▶ [WHAT IS NEEDED]: Which lines in the records below contain the word "Switch"? Copy each of those lines in full.

▶ [INPUT ROWS]:

────────────────

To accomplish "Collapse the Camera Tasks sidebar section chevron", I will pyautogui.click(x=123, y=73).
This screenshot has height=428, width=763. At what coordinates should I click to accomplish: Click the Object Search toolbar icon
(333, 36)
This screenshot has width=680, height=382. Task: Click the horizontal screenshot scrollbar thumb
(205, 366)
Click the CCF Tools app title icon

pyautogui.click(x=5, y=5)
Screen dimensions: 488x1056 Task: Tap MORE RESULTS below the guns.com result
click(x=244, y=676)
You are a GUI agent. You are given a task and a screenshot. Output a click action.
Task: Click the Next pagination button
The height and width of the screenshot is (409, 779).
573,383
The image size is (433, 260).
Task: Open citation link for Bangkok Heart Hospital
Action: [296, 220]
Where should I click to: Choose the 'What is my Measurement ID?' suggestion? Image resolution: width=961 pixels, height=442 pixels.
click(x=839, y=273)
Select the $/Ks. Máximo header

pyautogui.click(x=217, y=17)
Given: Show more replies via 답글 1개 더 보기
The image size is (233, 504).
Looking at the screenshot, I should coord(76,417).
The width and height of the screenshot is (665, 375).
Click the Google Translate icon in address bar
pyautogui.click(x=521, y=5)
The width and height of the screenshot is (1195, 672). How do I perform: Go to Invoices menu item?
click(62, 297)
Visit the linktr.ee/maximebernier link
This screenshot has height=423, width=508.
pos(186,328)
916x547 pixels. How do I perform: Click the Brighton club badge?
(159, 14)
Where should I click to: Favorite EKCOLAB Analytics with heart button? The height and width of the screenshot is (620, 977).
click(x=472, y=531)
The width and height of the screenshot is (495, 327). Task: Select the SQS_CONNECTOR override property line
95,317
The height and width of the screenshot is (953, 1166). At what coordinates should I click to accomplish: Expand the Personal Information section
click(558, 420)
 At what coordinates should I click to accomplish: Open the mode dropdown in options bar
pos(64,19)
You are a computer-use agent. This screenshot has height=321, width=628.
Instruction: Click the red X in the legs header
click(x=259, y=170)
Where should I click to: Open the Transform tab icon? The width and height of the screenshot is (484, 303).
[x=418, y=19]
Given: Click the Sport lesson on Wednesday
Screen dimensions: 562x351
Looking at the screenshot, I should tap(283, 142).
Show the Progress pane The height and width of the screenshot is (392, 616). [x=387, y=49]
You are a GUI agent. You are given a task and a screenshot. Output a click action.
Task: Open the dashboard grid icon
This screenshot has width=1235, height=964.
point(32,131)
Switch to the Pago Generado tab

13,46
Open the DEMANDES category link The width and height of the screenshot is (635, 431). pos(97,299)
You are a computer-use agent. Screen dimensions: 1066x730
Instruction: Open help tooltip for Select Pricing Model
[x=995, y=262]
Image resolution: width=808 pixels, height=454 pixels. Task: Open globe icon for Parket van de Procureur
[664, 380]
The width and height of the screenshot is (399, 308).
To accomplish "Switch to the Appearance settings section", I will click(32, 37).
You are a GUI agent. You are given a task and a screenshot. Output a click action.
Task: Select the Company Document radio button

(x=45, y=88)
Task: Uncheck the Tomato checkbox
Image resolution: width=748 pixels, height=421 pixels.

────────────────

▶ [ANSWER TO THIS TASK]:
Switch to the Pago Generado tab
To accomplish "Switch to the Appearance settings section", I will click(32, 37).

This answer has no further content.